Copy each line from the records below in which the word "dropdown" is found.
*** INFORMATION PROVIDED Section Begins ***
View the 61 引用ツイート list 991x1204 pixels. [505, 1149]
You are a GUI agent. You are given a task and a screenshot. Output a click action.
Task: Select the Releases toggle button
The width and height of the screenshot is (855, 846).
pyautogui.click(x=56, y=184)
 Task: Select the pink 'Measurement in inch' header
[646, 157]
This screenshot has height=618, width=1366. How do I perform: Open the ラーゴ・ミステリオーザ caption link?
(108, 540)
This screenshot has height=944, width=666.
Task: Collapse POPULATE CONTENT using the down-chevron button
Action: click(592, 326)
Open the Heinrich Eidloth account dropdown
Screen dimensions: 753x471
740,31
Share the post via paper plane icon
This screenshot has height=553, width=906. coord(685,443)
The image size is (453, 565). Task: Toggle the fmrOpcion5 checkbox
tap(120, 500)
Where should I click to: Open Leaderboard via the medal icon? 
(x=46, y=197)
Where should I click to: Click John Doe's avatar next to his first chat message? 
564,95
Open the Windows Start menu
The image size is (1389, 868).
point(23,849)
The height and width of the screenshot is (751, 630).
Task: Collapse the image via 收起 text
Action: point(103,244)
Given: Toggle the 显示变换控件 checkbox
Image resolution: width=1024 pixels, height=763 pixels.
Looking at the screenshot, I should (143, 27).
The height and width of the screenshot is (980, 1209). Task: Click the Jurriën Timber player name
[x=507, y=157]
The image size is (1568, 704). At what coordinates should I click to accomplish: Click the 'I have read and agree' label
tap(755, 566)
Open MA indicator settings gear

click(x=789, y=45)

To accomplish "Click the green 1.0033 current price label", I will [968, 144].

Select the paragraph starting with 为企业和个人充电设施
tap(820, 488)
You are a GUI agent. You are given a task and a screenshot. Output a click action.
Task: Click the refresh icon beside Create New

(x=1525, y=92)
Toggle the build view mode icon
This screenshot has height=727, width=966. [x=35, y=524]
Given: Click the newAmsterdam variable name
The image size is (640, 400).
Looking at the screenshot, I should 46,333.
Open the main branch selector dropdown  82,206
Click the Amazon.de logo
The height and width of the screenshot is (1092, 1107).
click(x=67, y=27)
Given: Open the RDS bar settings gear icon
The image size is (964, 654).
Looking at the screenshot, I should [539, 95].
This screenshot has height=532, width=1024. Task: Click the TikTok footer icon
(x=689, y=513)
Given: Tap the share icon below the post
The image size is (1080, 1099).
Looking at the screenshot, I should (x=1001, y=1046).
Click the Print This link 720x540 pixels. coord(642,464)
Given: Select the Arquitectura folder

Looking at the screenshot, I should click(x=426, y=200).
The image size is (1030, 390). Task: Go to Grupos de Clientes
*** INFORMATION PROVIDED Section Ends ***
§ WRITTEN SOLUTION
Open the Heinrich Eidloth account dropdown
Open the main branch selector dropdown  82,206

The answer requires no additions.